* _TASK ITEM_
Search the data for the string "agent", and report each line where it is found.

Items from a dataset
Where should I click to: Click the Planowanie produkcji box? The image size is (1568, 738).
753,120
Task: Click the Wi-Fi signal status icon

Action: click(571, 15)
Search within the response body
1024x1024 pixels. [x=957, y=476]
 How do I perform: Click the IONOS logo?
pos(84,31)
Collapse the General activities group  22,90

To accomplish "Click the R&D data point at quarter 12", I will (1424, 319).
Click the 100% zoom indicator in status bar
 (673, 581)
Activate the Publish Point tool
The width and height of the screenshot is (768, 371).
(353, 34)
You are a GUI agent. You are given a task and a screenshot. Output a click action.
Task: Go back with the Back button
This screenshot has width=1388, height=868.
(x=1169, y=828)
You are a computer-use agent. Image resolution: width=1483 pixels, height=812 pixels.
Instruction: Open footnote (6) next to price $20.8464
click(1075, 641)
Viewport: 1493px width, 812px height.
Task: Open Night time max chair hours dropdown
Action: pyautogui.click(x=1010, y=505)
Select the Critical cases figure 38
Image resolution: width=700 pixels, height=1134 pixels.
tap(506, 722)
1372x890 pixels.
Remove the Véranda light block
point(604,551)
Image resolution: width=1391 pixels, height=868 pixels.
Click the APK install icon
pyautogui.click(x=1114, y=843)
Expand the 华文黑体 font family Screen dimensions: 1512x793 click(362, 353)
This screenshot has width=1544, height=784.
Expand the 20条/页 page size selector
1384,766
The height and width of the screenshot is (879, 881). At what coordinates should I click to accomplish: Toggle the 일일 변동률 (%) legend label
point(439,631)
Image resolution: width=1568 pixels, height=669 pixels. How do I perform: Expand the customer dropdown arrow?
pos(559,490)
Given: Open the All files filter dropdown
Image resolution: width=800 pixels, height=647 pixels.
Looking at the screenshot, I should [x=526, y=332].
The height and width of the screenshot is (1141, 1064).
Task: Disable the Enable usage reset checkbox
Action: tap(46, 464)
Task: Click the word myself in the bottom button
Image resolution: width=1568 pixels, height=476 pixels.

* _RESPONSE AREA_
You are a GUI agent. You are given a task and a screenshot. Output a click action.
You are a computer-use agent. Image resolution: width=1483 pixels, height=812 pixels.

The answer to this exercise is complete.